Document and screenshot pointing entries:
☆ ☆ ☆ ☆

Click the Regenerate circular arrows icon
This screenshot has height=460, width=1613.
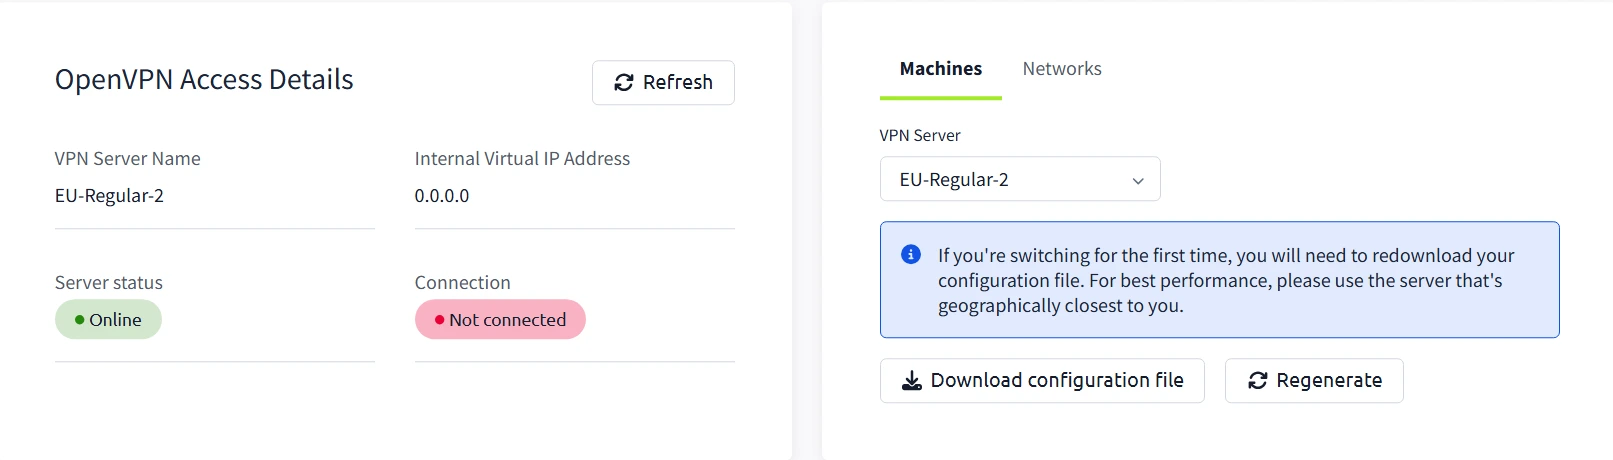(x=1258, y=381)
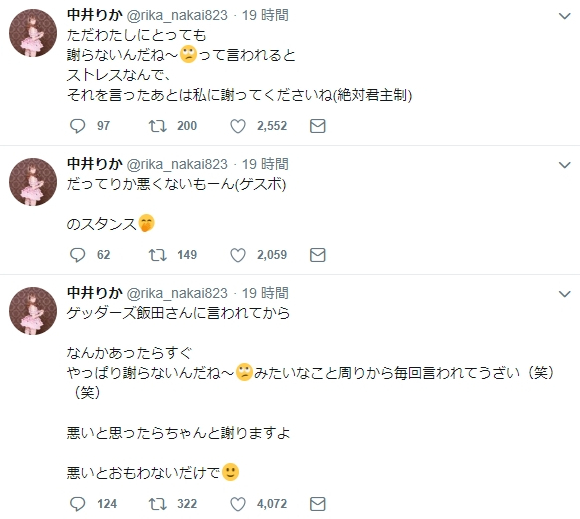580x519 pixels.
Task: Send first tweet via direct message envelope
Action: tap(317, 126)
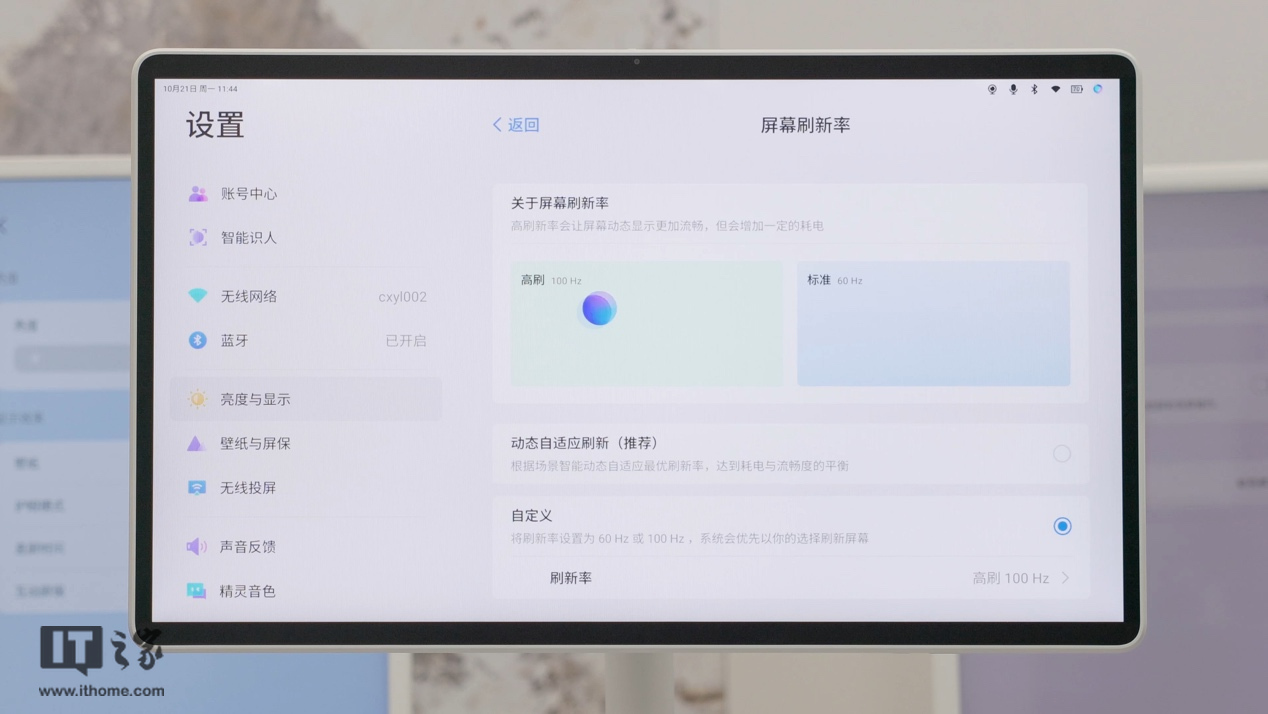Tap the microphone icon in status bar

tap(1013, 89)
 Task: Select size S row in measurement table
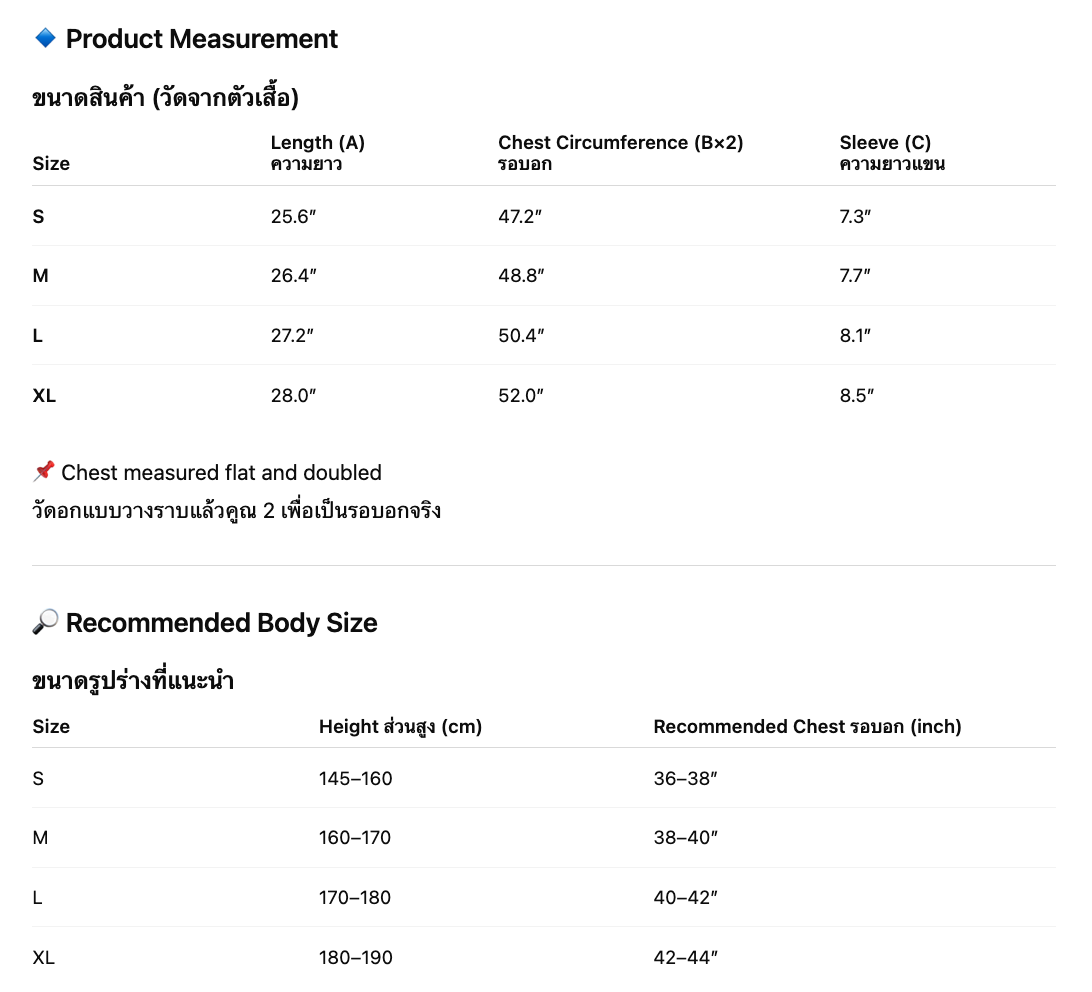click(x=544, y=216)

☆ ☆ ☆ ☆

REQUIREMENT: Copy all of the material above word for word, leaving out the pictures.

ANSWER TO THIS PROBLEM:
Click the Regenerate circular arrows icon
This screenshot has height=460, width=1613.
(x=1258, y=381)
580x519 pixels.
Task: Send first tweet via direct message envelope
Action: tap(317, 126)
Tap the microphone icon in status bar

tap(1013, 89)
 Task: Select size S row in measurement table
click(x=544, y=216)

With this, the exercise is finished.